First publication for 'Recall Mechanism', If, July 1959
4/5 (Very Good)
“In the privacy of his living room, he sat dully examining a series of reports on carrot mutations.”
Paul Sharp files reports on what to rebuild in the swathes of H-bomb blasted California landscape for the Division of War Destruction Salvage… Sharp’s yet another anxiety-ridden citizen attending the Pysch Front for therapy — he has a type of hallucination triggered by walking up steps that spins out of control. Humphreys, an analyst for the Pysch Front, attempts to treat him. But the cause of his trauma is from six months in the future…

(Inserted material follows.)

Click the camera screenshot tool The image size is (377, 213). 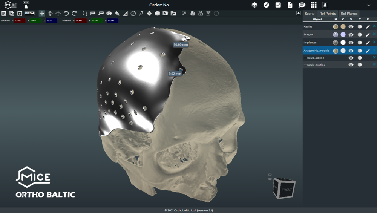pyautogui.click(x=200, y=13)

Philip K. Dick, as always, is adept at creating his iconic post-war California with a series of unusual images: the Detroit Rat and its webs, mutated carrots and the accompanying diseases, bombed eucalyptus groves… ‘Recall Mechanism’ is most interesting (in regards to the continuity of the PKD canon) for its discussion of the origins of one of PKD’s central themes — precognition and its practitioners, precogs.
Definitely worth finding/reading!
I am going to have to look for this one. I’ve only read Dick’s major works and I’ve been meaning to check out his others.
Have you read PKD’s novel Martian Time-Slip? It’s absolutely underrated and one of my favorites of his. Up there with his best (in my opinion).
“Recall Mechanism” is an enjoyable and readable piece,but I think that’s all……but maybe that’s enough.Well,the images of bizarre animals,vegetables,and devastated pastoral scenes are very evocative,but only seem to provide background to an otherwise nice short story of flawed precognitive ability,which I suppose is an interesting theme.
It does prefigure much of what would become vital to Dick in the next decade,and the mutant rats and description of a post holocaust California,have early shades of “Dr Bloodmoney”.It was written near the end of his long stint as a serial writer of short stories,about the time he wrote the excellent novel,”Eye in the Sky”.
Can’t disagree with you about “Martian Time-Slip”.What made it so great,is that it’s a maverick novel that “frightened” it seems,even the hardcover houses that had earlier published “Time Out of Joint” and “The Man in the High Castle”,and took two years to be published as a book.
Don Wollheim at Ace,expressed conservative views of it that upset his vision of future sf it appears!It was a novel ahead of it’s time,with uncomfortable themes that nobody,even the wayward publishers of sf, weren’t ready for.
When are you going to do a review of it?
I’m not going to write a review of Martian Time-Slip. My site only has reviews of books I’ve read and been able to review since I started it a few years back.
Oh shame…..oh well,alright then.It wasn’t published in Britain until 1976,in hardcover by NEL,with an introduction by Brian Aldiss.
I have the gorgeous first paperback US edition.
Yeah, perhaps I’ll give it a reread eventually. But, I’ve reread a grand total of five or so novels total… There’s too much to read!
Yes I know,by Ballantine.NEL also published it in paperback the following year,with a very nice,but “romantic” cover,that wasn’t indicative of the content.My 1983 edition by same company,has one with the harsh Martian desert landscape and dreary housing development,that leaves no doubt of what you’re in for inside!Of course,it’s often amusing too,as Brian Aldiss points out.
Yeah, and then the later Ballantine edition looks like a Heinlein juvenile + a wizard…
I’ve seen that one before,I don’t mind it too much…….it’s pretty bleak,and has a lot of the inner book’s mysticism.